One of the most important risk factors for stroke is hypertension. A number of studies have attempted to identify the most effective anti-hypertensive therapeutic group for stroke prevention. Using an epidemiologic approach we aimed to find correlations based on Hungarian data on stroke-mortality and on prescription routine of anti-hypertensive therapeutics in three different counties, showing significant difference in stroke mortality.


We have used the official yearly reports on stroke-mortality for the period 2003-2008. Based on the significant differences in the change in mortality due to stroke three counties were selected: Baranya, Bekes and Hajdu-Bihar. The usage of antihypertensive therapeutic groups was analyzed. The correlation of stroke mortality difference and different antihypertensive treatment habits was analyzed by using normality test, time series analyses, correlation coefficient, paired samples test, one sample test and chi-square test.

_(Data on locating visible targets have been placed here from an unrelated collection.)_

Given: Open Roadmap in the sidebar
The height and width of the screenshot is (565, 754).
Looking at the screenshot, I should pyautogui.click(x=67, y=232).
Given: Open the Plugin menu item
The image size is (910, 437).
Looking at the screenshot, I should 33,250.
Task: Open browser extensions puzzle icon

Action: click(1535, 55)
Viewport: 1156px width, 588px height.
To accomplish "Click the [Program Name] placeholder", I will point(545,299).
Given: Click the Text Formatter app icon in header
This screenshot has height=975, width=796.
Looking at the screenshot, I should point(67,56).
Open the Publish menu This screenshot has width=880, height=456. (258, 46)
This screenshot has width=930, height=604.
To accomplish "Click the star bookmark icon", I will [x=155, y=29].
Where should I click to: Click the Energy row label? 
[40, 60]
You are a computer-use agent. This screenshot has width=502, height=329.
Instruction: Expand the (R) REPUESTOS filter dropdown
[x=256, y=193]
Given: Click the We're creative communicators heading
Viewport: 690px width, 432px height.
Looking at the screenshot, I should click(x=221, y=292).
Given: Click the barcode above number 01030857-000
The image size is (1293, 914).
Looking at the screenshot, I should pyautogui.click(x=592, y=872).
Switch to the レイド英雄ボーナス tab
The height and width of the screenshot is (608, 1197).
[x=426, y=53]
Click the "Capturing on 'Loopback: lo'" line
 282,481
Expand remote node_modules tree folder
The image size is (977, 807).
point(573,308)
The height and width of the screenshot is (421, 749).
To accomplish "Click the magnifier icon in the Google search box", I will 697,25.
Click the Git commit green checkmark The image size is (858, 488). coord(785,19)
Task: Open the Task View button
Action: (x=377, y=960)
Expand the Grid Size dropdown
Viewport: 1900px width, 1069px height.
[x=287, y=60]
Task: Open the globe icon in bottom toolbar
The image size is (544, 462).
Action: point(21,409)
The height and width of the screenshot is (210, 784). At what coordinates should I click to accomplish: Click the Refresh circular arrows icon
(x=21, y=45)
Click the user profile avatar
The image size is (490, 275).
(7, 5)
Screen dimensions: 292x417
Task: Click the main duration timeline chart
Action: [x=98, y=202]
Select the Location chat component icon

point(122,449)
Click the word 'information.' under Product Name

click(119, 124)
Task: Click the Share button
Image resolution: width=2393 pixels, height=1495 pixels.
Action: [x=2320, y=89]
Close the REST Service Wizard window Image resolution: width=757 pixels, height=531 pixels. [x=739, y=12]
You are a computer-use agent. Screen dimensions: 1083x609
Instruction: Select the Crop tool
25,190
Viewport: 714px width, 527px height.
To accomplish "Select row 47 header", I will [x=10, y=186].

For the year 2003 stroke-mortality standardized with the county population number was highest in county Bekes, followed by county Baranya and county Hajdu-Bihar. For each year stroke mortality has shown significant (p < 0.0001) difference between the three counties and the ranking/order of the counties has been preserved over time. During the period of our study, an increase in the number of days of treatment was observed for most of the anti-hypertensive drugs listed. We have observed that the increased use of high-ceiling diuretics resulted in a mortality advantage, and the reduction in use of calcium channel blockers with direct cardiac effect had negative consequences.


The authors acknowledge that by limiting the study to three counties the findings cannot be generalized to the whole Hungarian population. Two trends can still be identified:

i) increased number of days of treatment (and therefore the probable use) of high-ceiling diuretics is associated with reduction in mortality due to stroke and its immediate complications; ii) reduction in the use of non-dihidropiridin CCBs does not seem justified, as their use appears to be advantageous in stroke prevention. Authors put emphasis on the importance of the adherence of the patients to the preventive therapies. Health care professionals could provide an important added value to the life long preventive therapies by improving the compliance of their patients, giving personalized care and advice.